#### Brief
Please transcribe the data exactly as shown, skipping the images.

-- Exercise input follows --

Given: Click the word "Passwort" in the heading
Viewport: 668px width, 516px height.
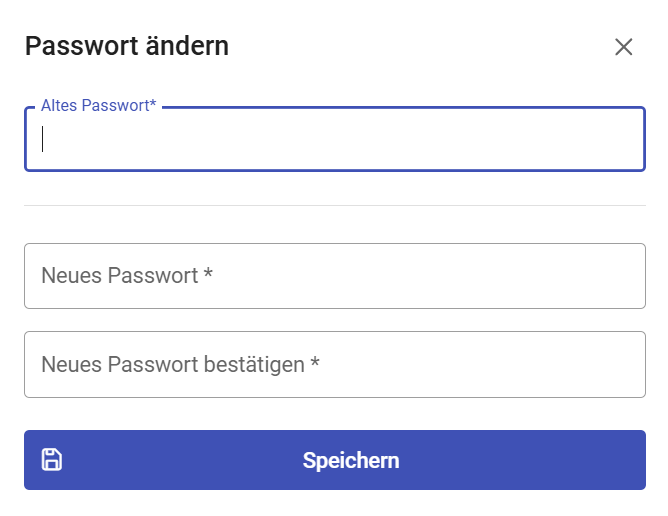Looking at the screenshot, I should pyautogui.click(x=70, y=46).
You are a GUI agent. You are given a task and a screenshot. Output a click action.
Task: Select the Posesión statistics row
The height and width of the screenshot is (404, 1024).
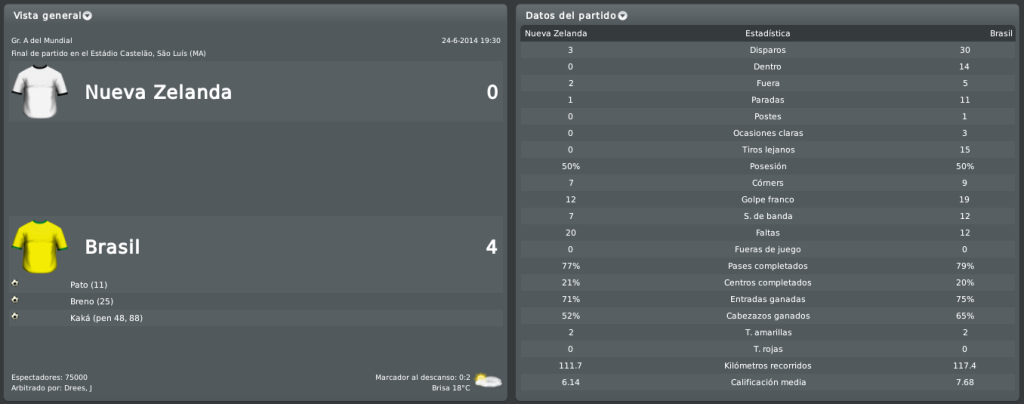point(767,166)
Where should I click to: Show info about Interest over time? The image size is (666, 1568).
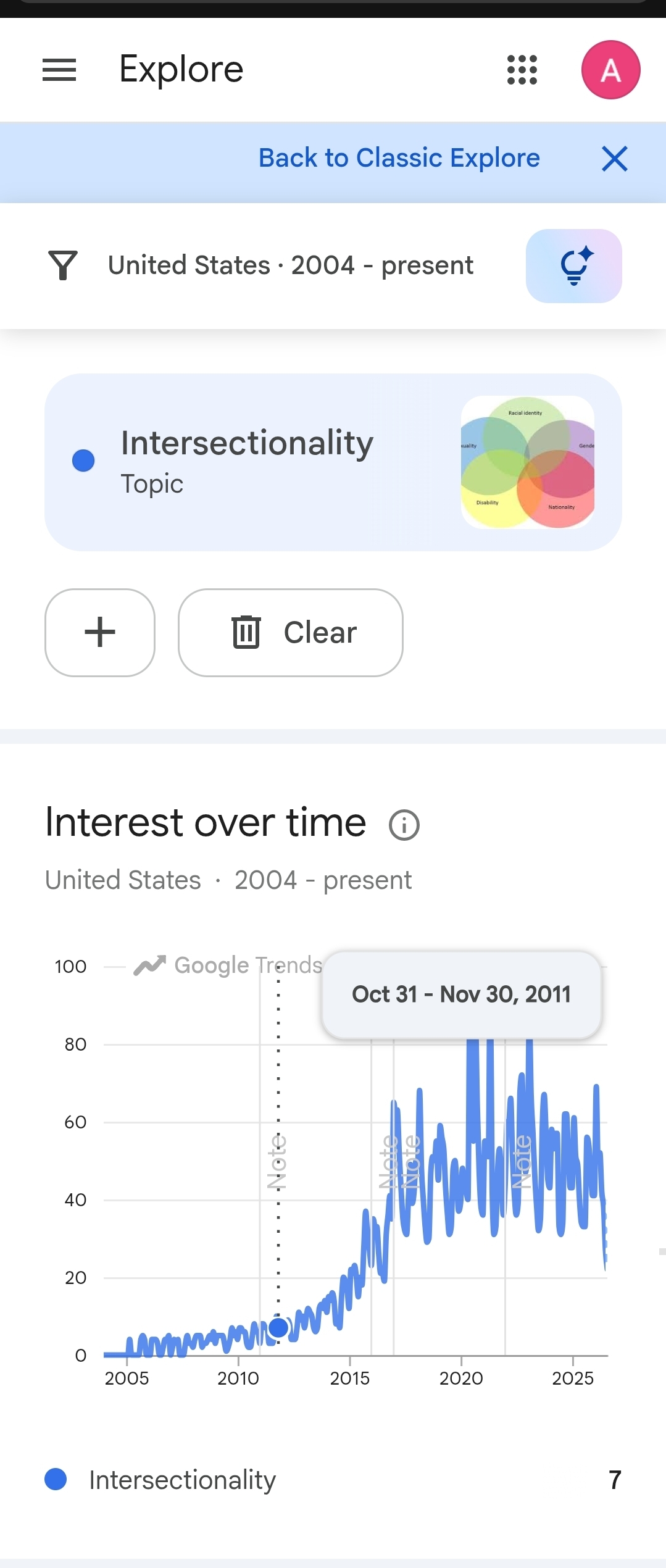pyautogui.click(x=404, y=825)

-- Exercise input concluded --

#### Reply to the task
Given: Click the word "Passwort" in the heading
Viewport: 668px width, 516px height.
Looking at the screenshot, I should pyautogui.click(x=70, y=46).
You are a GUI agent. You are given a task and a screenshot. Output a click action.
Task: Select the Posesión statistics row
The height and width of the screenshot is (404, 1024).
point(767,166)
Where should I click to: Show info about Interest over time? The image size is (666, 1568).
pyautogui.click(x=404, y=825)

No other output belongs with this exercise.